- **Saved data entries**
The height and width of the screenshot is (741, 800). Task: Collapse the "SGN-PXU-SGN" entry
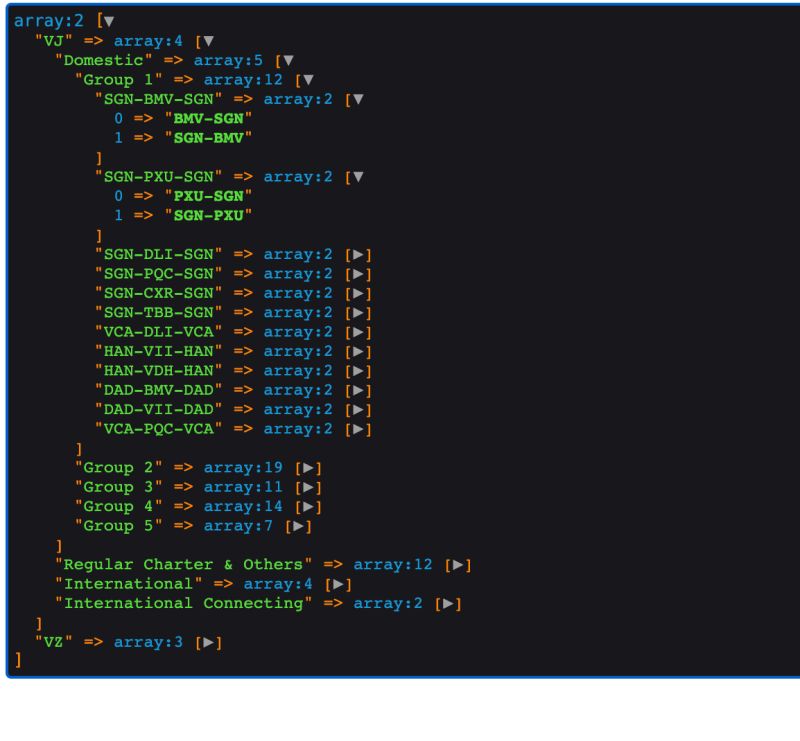point(358,176)
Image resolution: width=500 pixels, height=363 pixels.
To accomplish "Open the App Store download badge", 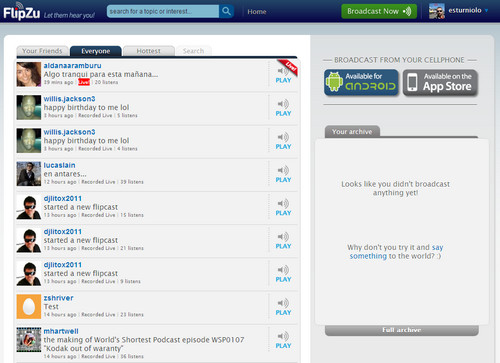I will click(x=440, y=82).
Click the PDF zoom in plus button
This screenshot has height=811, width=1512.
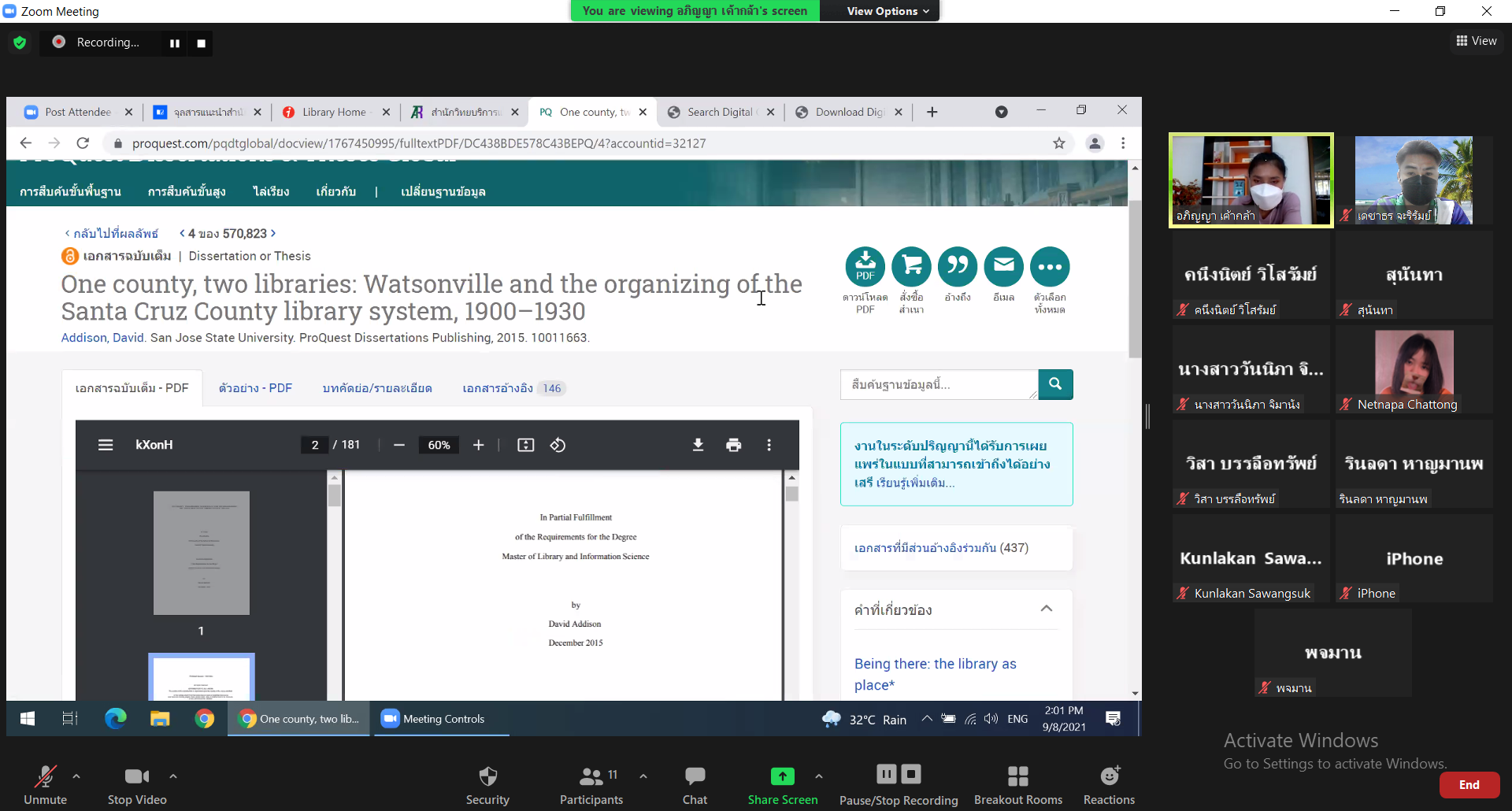pyautogui.click(x=478, y=446)
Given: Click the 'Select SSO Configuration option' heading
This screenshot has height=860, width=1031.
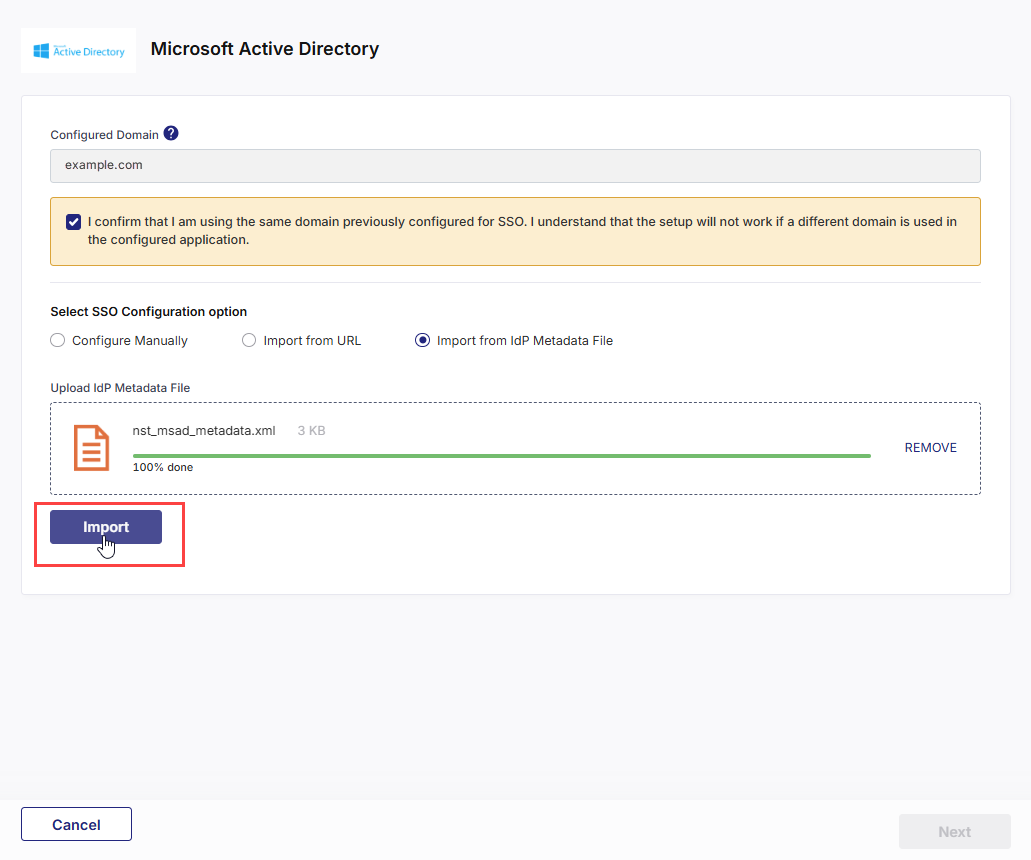Looking at the screenshot, I should 148,312.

- **WHAT YOU ARE ASKED TO DO**
What you write must match, line for line, the lines from the one with "Given: Click the" through the last line of the data above, minus the pictures.

- **FINISHED EXERCISE**
Given: Click the 'Select SSO Configuration option' heading
This screenshot has height=860, width=1031.
Looking at the screenshot, I should 148,312.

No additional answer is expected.